▸ Directions: Repeat the lines below exactly as written, please, from the line with "Viewport: 1568px width, 670px" to the line with "Click cell B1 containing 0,25", both lines included, and no others.

▸ Exercise data:
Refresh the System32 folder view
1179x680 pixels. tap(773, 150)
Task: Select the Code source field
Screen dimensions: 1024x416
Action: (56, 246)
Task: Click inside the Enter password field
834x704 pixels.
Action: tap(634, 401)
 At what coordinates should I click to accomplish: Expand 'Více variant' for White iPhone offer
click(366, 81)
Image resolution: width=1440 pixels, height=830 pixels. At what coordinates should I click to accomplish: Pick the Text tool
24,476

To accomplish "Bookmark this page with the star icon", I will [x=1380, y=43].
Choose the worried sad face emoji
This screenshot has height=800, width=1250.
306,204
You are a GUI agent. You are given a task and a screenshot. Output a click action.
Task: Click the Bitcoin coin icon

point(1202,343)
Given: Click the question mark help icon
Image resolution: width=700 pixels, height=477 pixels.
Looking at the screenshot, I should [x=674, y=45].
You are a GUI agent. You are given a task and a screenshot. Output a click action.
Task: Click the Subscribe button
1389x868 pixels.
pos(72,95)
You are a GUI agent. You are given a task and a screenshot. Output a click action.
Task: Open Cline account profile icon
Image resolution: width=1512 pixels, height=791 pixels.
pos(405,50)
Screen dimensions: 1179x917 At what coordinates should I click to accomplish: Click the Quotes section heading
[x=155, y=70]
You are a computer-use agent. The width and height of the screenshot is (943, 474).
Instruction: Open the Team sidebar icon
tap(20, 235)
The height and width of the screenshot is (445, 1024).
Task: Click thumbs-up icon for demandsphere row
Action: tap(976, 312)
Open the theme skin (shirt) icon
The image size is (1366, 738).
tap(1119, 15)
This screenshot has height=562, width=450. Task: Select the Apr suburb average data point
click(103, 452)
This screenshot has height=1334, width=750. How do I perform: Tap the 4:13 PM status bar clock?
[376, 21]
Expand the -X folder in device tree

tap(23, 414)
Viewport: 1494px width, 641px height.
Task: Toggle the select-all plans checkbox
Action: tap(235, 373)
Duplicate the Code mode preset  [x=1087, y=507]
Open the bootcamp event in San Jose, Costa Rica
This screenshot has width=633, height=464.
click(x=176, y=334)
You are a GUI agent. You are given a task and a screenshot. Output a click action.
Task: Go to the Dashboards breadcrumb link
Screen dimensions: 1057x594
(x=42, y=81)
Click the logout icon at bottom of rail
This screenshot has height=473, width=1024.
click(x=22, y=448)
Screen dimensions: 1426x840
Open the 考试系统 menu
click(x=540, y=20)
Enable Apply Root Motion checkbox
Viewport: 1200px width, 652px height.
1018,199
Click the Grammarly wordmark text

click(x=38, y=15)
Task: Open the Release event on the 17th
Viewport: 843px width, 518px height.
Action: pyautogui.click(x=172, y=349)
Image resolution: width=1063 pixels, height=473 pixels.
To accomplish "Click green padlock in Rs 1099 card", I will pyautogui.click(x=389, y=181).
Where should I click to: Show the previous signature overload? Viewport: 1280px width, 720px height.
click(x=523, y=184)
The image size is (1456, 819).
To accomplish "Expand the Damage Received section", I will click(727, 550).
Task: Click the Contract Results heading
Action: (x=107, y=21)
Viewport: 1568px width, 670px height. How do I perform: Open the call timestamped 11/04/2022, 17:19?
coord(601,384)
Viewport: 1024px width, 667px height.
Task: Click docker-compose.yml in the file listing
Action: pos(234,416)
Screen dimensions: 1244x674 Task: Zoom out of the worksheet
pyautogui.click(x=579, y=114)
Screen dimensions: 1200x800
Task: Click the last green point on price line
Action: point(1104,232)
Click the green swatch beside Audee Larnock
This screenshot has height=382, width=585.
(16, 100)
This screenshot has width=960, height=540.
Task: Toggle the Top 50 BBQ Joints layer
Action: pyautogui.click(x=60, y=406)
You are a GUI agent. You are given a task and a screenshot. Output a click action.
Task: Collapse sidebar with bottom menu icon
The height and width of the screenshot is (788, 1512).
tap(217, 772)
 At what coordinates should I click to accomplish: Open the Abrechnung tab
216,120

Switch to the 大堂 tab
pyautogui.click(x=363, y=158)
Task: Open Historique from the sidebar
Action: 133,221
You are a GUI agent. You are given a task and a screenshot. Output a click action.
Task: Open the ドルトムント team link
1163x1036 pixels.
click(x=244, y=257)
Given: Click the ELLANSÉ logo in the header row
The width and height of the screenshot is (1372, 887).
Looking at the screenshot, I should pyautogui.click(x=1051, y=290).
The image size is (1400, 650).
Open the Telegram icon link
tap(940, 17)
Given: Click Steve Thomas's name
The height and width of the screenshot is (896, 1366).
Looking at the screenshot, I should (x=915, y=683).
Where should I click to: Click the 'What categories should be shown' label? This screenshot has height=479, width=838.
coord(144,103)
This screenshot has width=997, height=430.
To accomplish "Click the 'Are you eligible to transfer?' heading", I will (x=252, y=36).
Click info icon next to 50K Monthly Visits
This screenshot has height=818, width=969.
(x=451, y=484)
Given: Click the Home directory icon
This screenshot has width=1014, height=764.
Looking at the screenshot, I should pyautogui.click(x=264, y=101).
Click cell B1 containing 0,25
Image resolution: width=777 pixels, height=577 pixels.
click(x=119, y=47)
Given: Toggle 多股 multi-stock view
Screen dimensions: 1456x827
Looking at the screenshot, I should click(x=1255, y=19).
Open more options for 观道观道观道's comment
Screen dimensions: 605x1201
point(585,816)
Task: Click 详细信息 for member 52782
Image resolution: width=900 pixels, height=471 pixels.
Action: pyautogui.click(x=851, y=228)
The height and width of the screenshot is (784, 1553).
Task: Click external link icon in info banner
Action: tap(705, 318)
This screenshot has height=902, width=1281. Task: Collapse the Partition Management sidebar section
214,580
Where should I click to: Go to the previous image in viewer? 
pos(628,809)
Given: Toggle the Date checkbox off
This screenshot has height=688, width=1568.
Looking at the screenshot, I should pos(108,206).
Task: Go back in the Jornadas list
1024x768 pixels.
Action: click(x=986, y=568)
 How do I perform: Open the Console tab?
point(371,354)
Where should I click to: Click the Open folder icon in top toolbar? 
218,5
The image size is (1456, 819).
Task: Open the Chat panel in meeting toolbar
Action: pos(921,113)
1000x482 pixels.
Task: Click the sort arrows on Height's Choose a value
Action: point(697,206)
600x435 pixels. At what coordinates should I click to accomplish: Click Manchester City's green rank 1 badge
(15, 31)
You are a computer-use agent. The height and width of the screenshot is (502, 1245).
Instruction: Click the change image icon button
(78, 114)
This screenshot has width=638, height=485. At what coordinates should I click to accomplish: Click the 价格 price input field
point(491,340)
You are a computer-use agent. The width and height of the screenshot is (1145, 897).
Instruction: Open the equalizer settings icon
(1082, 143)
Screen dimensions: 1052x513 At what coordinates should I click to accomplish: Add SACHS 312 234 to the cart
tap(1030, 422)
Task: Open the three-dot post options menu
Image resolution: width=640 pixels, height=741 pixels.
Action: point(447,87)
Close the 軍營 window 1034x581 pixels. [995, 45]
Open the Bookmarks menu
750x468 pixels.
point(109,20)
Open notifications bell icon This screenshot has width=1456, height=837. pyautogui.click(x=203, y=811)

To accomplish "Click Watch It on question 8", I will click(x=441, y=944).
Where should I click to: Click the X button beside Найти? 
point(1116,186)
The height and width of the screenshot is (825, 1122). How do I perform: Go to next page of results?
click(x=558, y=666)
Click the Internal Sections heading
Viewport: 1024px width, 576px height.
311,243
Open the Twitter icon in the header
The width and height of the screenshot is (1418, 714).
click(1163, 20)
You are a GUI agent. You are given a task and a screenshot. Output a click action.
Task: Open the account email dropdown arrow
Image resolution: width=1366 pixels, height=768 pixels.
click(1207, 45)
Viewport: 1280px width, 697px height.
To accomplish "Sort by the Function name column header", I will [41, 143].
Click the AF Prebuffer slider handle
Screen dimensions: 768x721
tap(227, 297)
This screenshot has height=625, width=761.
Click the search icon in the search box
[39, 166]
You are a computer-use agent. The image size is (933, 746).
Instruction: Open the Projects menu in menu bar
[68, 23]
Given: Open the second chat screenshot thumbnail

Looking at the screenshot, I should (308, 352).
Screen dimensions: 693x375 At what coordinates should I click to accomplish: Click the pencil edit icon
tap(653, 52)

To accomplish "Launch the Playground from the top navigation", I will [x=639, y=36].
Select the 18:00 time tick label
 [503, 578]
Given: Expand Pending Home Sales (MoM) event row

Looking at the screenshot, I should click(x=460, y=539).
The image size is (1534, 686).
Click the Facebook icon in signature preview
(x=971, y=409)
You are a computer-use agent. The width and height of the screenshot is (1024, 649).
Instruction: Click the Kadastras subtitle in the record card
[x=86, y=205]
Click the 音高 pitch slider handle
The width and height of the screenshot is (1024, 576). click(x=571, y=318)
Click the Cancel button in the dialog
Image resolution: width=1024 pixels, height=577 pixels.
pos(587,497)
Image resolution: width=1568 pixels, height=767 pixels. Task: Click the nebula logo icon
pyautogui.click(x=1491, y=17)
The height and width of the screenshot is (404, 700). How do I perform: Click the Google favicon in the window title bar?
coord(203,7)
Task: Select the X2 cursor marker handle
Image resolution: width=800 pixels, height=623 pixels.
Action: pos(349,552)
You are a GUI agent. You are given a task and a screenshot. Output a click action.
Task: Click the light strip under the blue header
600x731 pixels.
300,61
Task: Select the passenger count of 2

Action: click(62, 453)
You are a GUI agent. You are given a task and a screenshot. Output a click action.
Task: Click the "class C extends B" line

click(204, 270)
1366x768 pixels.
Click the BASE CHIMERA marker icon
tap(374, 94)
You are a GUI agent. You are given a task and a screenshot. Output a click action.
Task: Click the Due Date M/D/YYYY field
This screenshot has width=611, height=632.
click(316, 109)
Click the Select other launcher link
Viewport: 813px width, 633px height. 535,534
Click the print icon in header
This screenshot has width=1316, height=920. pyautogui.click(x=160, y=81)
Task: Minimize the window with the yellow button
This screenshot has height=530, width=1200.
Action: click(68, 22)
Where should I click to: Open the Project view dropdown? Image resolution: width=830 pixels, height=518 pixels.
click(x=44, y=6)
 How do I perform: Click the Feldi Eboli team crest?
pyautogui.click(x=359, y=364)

▸ Solution to this exercise:
Viewport: 1568px width, 670px height. How do I perform: Open the call timestamped 11/04/2022, 17:19?
coord(601,384)
Viewport: 1024px width, 667px height.
Task: Click docker-compose.yml in the file listing
Action: pos(234,416)
Screen dimensions: 1244x674 Task: Zoom out of the worksheet
pyautogui.click(x=579, y=114)
Screen dimensions: 1200x800
Task: Click the last green point on price line
Action: point(1104,232)
Click the green swatch beside Audee Larnock
This screenshot has height=382, width=585.
(16, 100)
This screenshot has width=960, height=540.
Task: Toggle the Top 50 BBQ Joints layer
Action: pyautogui.click(x=60, y=406)
You are a GUI agent. You are given a task and a screenshot. Output a click action.
Task: Collapse sidebar with bottom menu icon
The height and width of the screenshot is (788, 1512).
tap(217, 772)
 At what coordinates should I click to accomplish: Open the Abrechnung tab
216,120

Switch to the 大堂 tab
pyautogui.click(x=363, y=158)
Task: Open Historique from the sidebar
Action: 133,221
You are a GUI agent. You are given a task and a screenshot. Output a click action.
Task: Open the ドルトムント team link
1163x1036 pixels.
click(x=244, y=257)
Given: Click the ELLANSÉ logo in the header row
The width and height of the screenshot is (1372, 887).
Looking at the screenshot, I should pyautogui.click(x=1051, y=290).
The image size is (1400, 650).
Open the Telegram icon link
tap(940, 17)
Given: Click Steve Thomas's name
The height and width of the screenshot is (896, 1366).
Looking at the screenshot, I should (x=915, y=683).
Where should I click to: Click the 'What categories should be shown' label? This screenshot has height=479, width=838.
coord(144,103)
This screenshot has width=997, height=430.
To accomplish "Click the 'Are you eligible to transfer?' heading", I will (x=252, y=36).
Click info icon next to 50K Monthly Visits
This screenshot has height=818, width=969.
(x=451, y=484)
Given: Click the Home directory icon
This screenshot has width=1014, height=764.
Looking at the screenshot, I should pyautogui.click(x=264, y=101).
Click cell B1 containing 0,25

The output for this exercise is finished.